Showing posts with label On the Bench. Show all posts
Showing posts with label On the Bench. Show all posts

Wednesday, 20 August 2025

Taking an Airfix Starter set on my hols - Airfix Land Rover Series 1 pick-up in 1:43

 

" this Starter Set 'Land Rover Series 1' from Airfix is a high-quality vehicle model kit specifically designed for beginners. With a scale of 1:43, this model offers a detailed replica of the classic Land Rover Series 1. The kit consists of 39 individual parts made from durable plastic. The unpainted version allows model builders to express their creativity and customise the vehicle according to their own ideas..

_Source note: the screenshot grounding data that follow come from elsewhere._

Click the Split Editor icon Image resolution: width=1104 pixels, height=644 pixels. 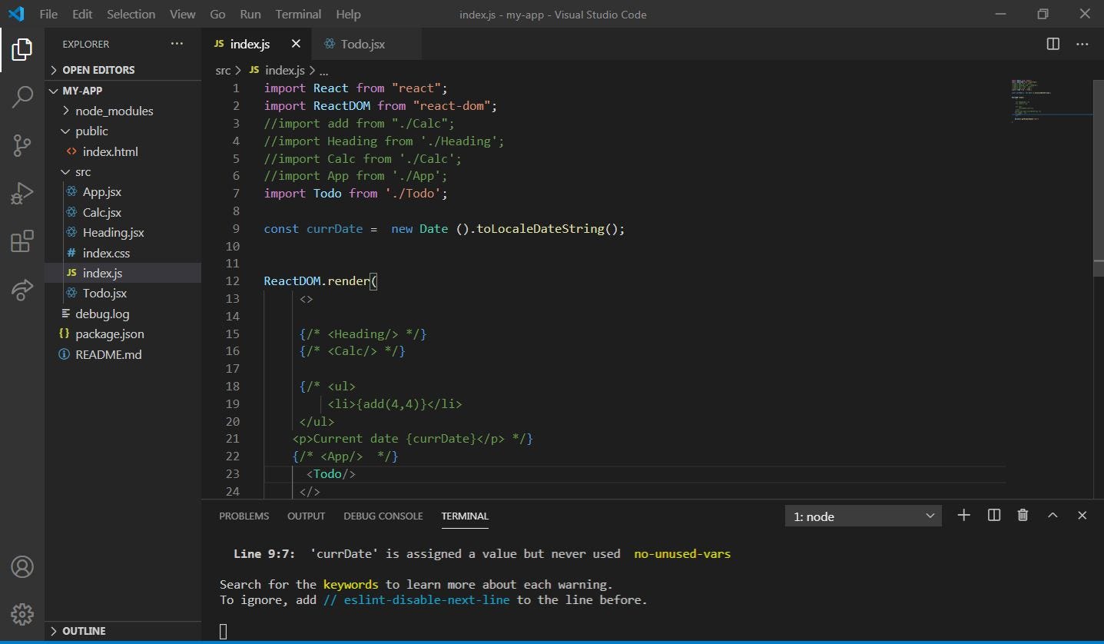click(1052, 44)
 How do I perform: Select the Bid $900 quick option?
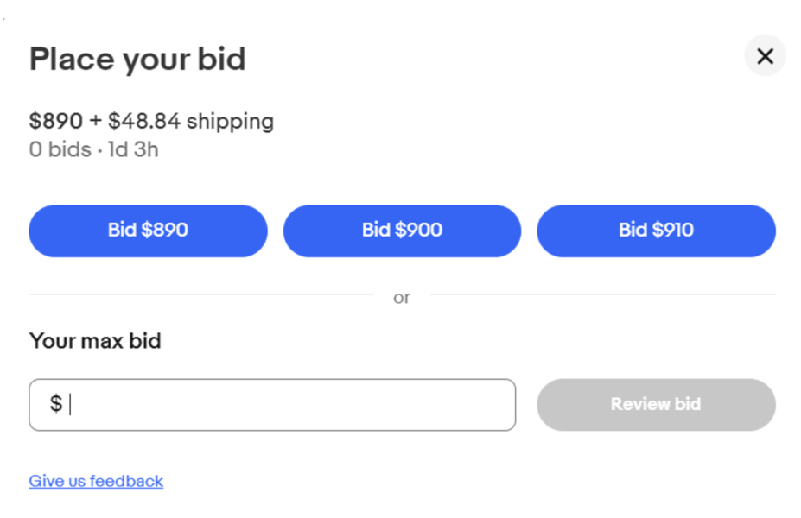click(x=402, y=231)
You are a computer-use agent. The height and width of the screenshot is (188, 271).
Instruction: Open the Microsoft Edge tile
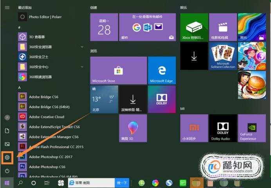(x=162, y=70)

Something to build when on holiday. Just requires a minimum of tools, glue etc. This is the long wheel-base Land Rover - there is a neat conversion to the short wheel-base on youtube. I added some extra detail in the cab - a couple of levers and a gear stick. There is a decal for the instrument panel. Curiously the kit has no exhaust pipe which ordinarily would run along the underside of the vehicle of course - too long and fragile for the intended 'market' according to Luke (who is now ex-Airfix, having moved to Revell). Having said that I found the build a little tricky in places with fit being very tight. I added wing mirrors from sprue and wire and off-set the driving wheels. I painted my Land Rover with a Halfords Grey Primer rattle can and then spent a couple of hours applying various effects with oils - pin washes, filters and streaking. I also used some MiG pigments to represent 'dust' but was much less happy with these effects. You can buy this kit for less than tenner and can literally build it anywhere. Go for it!








Friday, 3 February 2023

AZ Model 1:72 Martin-Baker MB 5 - greatest prop fighter and worst-ever 72nd kit !

 







" .. The M.B.5 came online at the beginning of the jet era, and never had a chance to prove its worth. With a P-51 sleekness and contra-rotating props, it would have been a frightful opponent for the Luftwaffe. Test-flown just two months before the Gloster Meteor jets went into R.A.F. service, the Martin-Baker M.B.5 promised much, but Whittle's invention took away its glory..."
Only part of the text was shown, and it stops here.